[Listed entries — start]
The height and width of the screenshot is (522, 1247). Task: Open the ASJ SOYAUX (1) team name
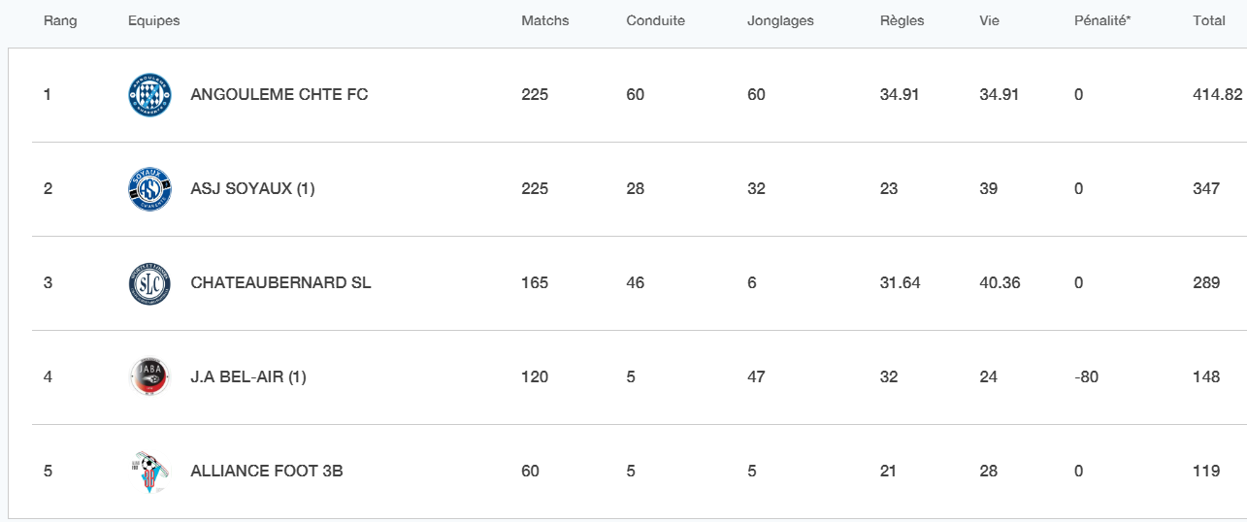[x=252, y=189]
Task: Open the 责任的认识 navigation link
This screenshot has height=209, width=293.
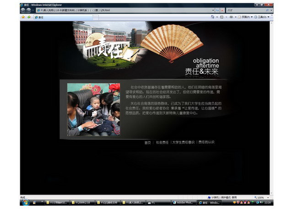Action: click(206, 142)
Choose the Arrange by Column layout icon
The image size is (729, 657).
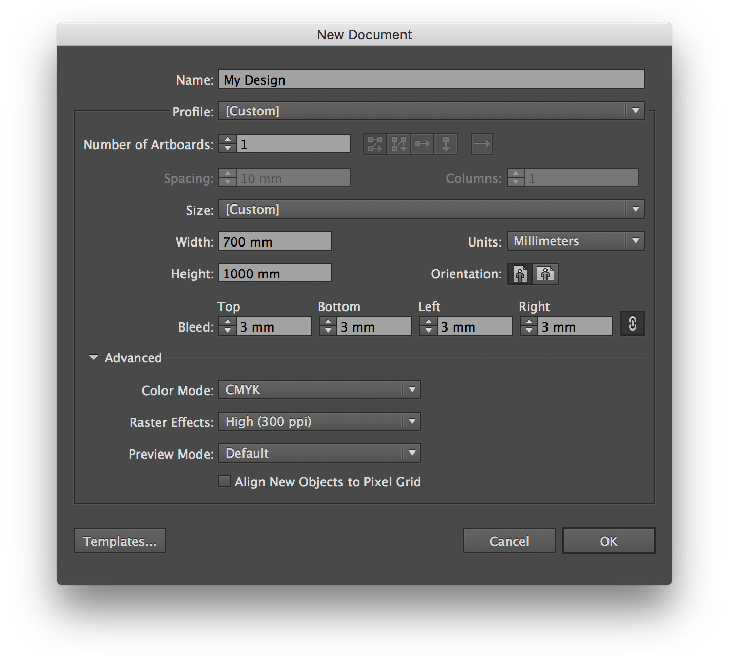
[Listed entries — finish]
Task prompt:
Print the material in full and exactly, minus the pictures.

Exercise output:
The height and width of the screenshot is (522, 1247). Task: Open the ASJ SOYAUX (1) team name
[x=252, y=189]
Task: Open the 责任的认识 navigation link
This screenshot has height=209, width=293.
Action: click(206, 142)
Choose the Arrange by Column layout icon
The image size is (729, 657).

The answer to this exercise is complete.